REQUIRED WORK — Work through the listing below, copying each line that carries the word "Task".

INFORMATION GIVEN —
....................

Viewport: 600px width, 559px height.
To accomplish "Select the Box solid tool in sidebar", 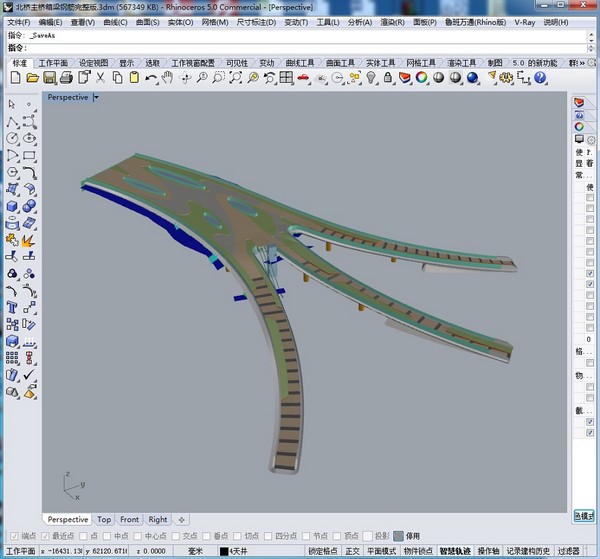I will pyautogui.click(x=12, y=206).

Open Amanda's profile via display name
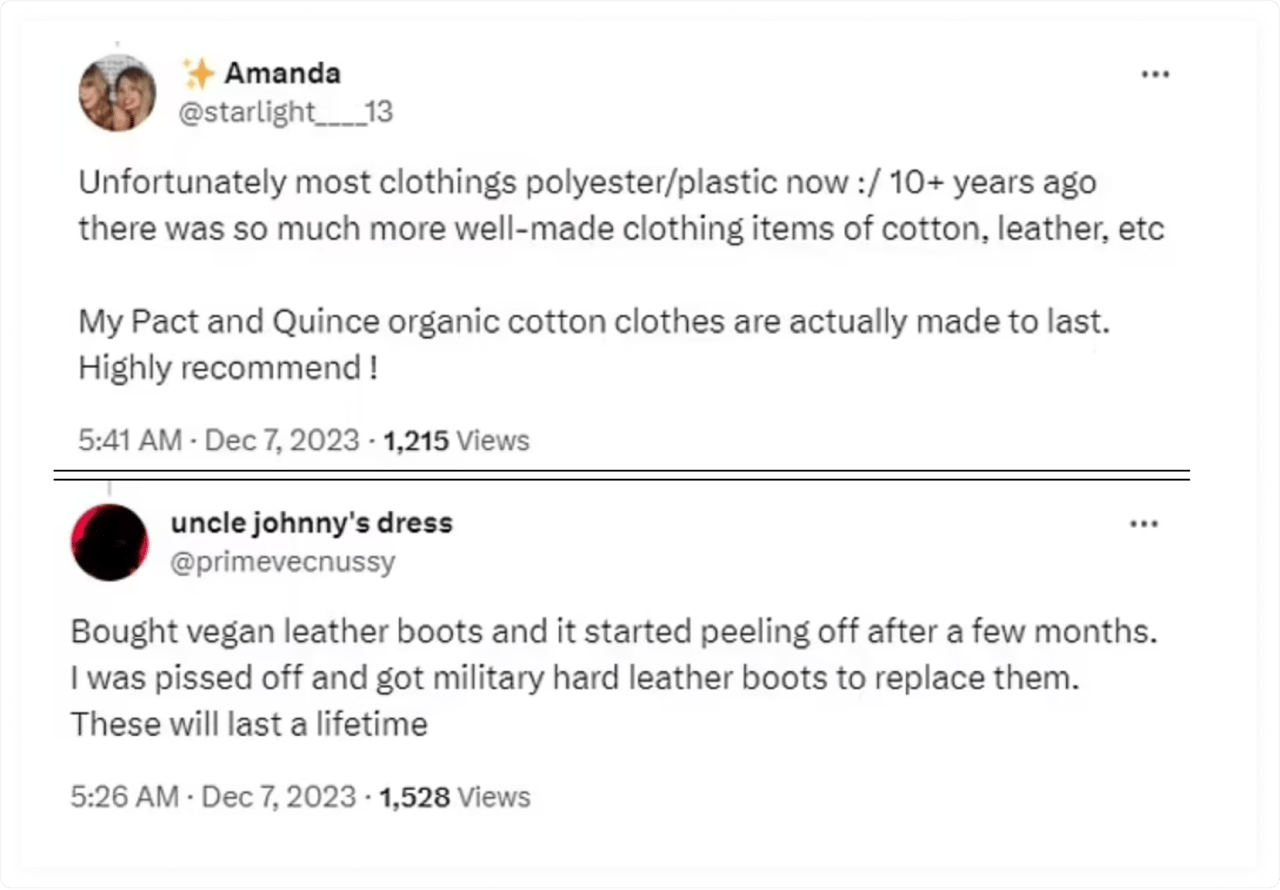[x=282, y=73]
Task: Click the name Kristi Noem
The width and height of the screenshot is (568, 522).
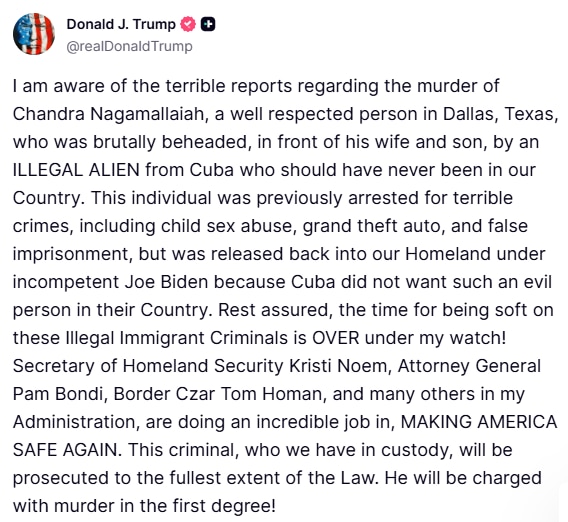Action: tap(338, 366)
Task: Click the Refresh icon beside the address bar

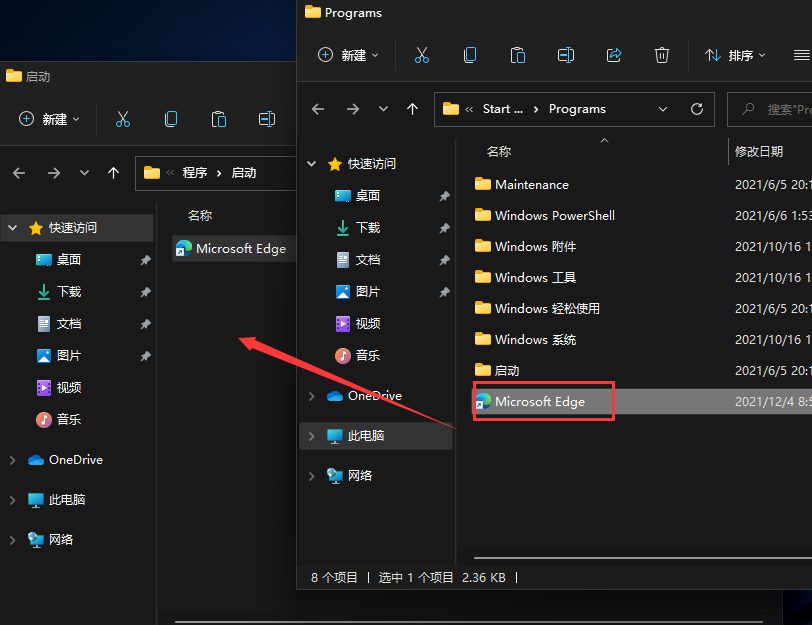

....................

OUTPUT OF THE EXERCISE —
Task: Click the name Kristi Noem
Task: Click the Refresh icon beside the address bar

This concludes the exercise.